Banack isn’t the only farmer to find the process very valuable for her farm, if not a little bit daunting at first. “Developing and piloting the Alberta FarmSafe Plan has been quite an intense process but we’re definitely seeing progress,” says Laurel Aitken, Farm Safety Coordinator for Alberta Agriculture and Rural Development (ARD). So far, the FarmSafe development team has been able to help train and put in place five FarmSafe Advisors who are providing guidance to pilot project producers. Two teams of farmers are working through draft manuals and workbooks to build their first safety plans. Aitken
is very grateful for the Banacks and the other volunteer producers.
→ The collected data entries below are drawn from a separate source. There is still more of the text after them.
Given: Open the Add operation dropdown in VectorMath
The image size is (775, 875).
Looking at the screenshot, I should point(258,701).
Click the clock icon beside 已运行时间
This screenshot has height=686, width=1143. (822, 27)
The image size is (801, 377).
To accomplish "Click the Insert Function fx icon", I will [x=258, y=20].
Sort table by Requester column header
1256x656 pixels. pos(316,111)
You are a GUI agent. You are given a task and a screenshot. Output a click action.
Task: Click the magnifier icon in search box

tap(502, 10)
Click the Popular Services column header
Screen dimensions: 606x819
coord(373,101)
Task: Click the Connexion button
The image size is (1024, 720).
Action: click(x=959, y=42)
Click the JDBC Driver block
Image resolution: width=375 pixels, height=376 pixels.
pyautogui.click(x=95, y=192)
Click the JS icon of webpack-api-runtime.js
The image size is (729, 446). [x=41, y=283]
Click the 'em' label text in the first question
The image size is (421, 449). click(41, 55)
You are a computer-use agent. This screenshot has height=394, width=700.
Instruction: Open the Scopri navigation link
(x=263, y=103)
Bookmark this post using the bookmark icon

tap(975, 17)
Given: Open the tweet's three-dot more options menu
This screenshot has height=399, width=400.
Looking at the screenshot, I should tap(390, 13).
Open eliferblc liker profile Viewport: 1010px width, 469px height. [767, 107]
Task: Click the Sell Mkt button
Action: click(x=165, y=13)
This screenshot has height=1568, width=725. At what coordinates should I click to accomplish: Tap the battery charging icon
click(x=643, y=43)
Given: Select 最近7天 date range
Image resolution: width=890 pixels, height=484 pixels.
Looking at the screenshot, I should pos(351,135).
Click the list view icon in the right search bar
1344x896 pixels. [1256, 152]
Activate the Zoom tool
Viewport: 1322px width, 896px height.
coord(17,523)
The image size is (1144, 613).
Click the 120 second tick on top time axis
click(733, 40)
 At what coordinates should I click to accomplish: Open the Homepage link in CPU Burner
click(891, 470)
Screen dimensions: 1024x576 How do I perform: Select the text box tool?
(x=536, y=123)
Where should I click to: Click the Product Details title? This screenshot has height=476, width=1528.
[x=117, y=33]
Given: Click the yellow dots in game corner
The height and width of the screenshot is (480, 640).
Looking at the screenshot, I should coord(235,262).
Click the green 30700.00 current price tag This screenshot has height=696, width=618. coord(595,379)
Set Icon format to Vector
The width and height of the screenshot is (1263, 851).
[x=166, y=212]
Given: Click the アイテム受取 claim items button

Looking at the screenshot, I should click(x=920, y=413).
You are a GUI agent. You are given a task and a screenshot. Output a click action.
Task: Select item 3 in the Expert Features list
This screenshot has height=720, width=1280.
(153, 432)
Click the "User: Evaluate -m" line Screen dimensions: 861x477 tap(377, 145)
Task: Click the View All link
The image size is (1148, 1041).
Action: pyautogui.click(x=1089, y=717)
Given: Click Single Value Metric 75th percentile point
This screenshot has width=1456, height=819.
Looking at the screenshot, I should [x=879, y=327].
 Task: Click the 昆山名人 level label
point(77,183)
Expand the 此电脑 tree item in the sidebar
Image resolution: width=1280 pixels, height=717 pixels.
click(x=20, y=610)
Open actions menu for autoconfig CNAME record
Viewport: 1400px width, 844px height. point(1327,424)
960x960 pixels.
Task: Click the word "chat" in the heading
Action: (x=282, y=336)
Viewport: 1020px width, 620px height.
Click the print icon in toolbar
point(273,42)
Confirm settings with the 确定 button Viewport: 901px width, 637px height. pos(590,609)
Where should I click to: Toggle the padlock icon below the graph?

She says they have been offering great direction to her on how the Alberta FarmSafe Plan can be improved for the final rollout.“
Building a health and safety plan can seem a little overwhelming when you’re starting from scratch and it can seem never ending,” she says. “
I don’t want farmers to get stalled at step one by trying to think of absolutely every hazard on the farm. It’s great to be getting all this feedback so we can break the process down into bite-sized pieces.”
Glen Blahey is an Agricultural Safety and Health Specialist with the Canadian Agricultural Safety Association. He authored the original plan on which the Alberta FarmSafe Plan is based and has worked with organizations and producers across the country on farm safety planning. “I think farmers will find that the benefits outweigh the costs from a business risk-management perspective,” he says, citing reduced injuries, improved staff retention, better insurance premiums, and greater productivity and efficiency. “Overall, the operation will be a safer place and that to me is a positive and healthy farm workplace.”
Aitken says that a wide variety of farmers have come forward to volunteer for the pilot so far, including grain farmers and a variety of livestock producers. Some of them are small, family-based operations like the Banacks’ but others involve over 100 employees. Some of the feedback so far has involved requests for ARD to supply specific safe operating procedures (SOP’s) for agricultural tasks. Aitken says building these resources to be applicable to every farm situation is impossible,though she admits there is a lot of overlap on some general tasks that farmers could share. Aitken says the challenge her team faces is in providing farmers with as much information as possible to make implementation as easy as possible, regardless of operation size.
“It’s so easy to let yourself off the hook, especially if you have every confidence that nothing bad is going to happen. You’ve done it that way for 30 years and never been hurt, but that is no guarantee of safety,” she says. “
Getting farmers to commit to putting in the time and effort required to develop a safety plan can be a challenge but it is worth the effort.
”For Humphrey Banack, making the commitment is as simple as adopting the rule that “you walk, don’t run “around pools as a kid. It often meant you first had to be taught, and then reminded many times; but with time, you did learn not to run around pools because it just wasn’t safe to go that fast near a hazard. “I think the same context goes here [when] working on the farm,” he says. “You’re going to get to the end and you’re going to get there on time. It’s come time to realize the pace we want to aim for is down here.
”The Banack farm is one of 10 participating in the Alberta FarmSafe Plan pilot project, which began in late 2013 and is run by Alberta Agriculture and Rural Development with funding from the Government of Canada through Growing Forward 2.ARD will use feedback from the Banacks and other participating farmers to develop the final plan and e-course in 2015.